Faculty Talk: Elizabeth Della Zazzera on French Poetry Almanacs

2024 Faculty Talk "The French Left Maastricht on May 4": Time, Place, and French Poetry Almanacs. Assistant Professor in Residence, History, Elizabeth Della Zazzera. Humanities Institute Conference Room, Homer Babbidge Library, March 20, 2024, 3:30pm.

“The French Left Maastrich on May 4”: Time, Place, and French Poetry Almanacs

Elizabeth Della Zazzera (Assistant Professor in Residence, History, UConn)

Wednesday March 20, 2024, 3:30pm, Humanities Institute Conference Room (HBL 4-209)

The event will also be livestreamed with automated captioning.

Register to attend virtually

On the May souvenir page of her 1814 copy of Hommage aux dames, Henriette Françoise Louise Rigano recorded that her husband, Albert Prisse, had traveled to Paris on May 19. On that same page, she wrote that “the French left Maastricht on May 4,” juxtaposing the movements of her family members with the history of the collapse of Napoleon’s European empire. Hommage aux dames was one of a series of very similar almanac titles (Almanach des dames, Almanach dédié aux demoiselles, etc.) produced in France and marketed to women in the first decades of the nineteenth century. This talk will explore how these almanacs, which were primarily poetry anthologies with calendars and sometimes souvenir pages attached, shifted the almanac’s relationship to locality and to time, not only because of their content and format, but also because of how they were used.
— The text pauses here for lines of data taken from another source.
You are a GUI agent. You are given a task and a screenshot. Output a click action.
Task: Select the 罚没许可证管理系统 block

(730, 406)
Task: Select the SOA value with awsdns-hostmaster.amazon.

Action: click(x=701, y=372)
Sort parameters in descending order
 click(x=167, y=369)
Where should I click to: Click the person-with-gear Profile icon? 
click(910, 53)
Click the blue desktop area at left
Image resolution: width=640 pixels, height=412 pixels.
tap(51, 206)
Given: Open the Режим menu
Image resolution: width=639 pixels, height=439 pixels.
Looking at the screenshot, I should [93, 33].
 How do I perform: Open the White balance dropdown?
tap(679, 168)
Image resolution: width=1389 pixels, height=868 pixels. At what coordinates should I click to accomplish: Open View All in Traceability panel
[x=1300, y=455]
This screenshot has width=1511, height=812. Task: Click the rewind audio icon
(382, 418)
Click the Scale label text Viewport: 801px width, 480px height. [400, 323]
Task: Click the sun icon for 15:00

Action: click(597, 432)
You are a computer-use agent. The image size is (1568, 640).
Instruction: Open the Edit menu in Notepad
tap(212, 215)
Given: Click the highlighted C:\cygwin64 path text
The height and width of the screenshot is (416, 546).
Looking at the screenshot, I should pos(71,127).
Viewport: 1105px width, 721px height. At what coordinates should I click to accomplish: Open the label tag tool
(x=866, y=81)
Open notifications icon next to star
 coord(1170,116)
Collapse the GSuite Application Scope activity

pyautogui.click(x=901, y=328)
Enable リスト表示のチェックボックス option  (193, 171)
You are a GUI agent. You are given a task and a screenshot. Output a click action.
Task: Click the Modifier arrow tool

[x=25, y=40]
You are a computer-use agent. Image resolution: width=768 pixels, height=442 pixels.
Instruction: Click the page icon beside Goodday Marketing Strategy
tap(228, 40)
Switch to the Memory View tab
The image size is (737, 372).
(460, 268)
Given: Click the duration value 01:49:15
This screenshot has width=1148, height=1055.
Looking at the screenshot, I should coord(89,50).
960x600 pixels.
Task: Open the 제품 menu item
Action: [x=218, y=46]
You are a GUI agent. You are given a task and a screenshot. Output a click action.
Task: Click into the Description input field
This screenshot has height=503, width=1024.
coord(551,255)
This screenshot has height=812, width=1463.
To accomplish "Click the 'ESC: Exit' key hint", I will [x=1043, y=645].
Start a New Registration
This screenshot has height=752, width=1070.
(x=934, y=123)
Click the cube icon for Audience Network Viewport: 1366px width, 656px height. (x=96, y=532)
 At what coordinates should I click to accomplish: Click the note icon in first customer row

Elizabeth Della Zazzera is an assistant professor in residence in the University of Connecticut’s History department and Director of Communications & Undergraduate Outreach at the UConn Humanities Institute. A historian of modern Europe, she received her Ph.D. in history from the University of Pennsylvania in 2016. Her scholarship focuses on how ideas move on the ground—how their method of transmission and dissemination affects the ideas themselves—with a particular emphasis on the intellectual history of material texts and urban environments in revolutionary and post-revolutionary France. Her current book project explores the role of the periodical press, the theatre, and literary sociability in the bataille romantique: the conflict between romantics and classicists. She is also working on a project about French literary almanacs in the early nineteenth century. Her article, “Translating Revolutionary Time: French Republican Almanacs in the United States” was awarded the 2015 Book History essay prize.

Access note

If you require accommodation to attend this event, please contact us at uchi@uconn.edu or by phone (860) 486-9057. We can request ASL interpretation, computer-assisted real time transcription, and other accommodations offered by the Center for Students with Disabilities.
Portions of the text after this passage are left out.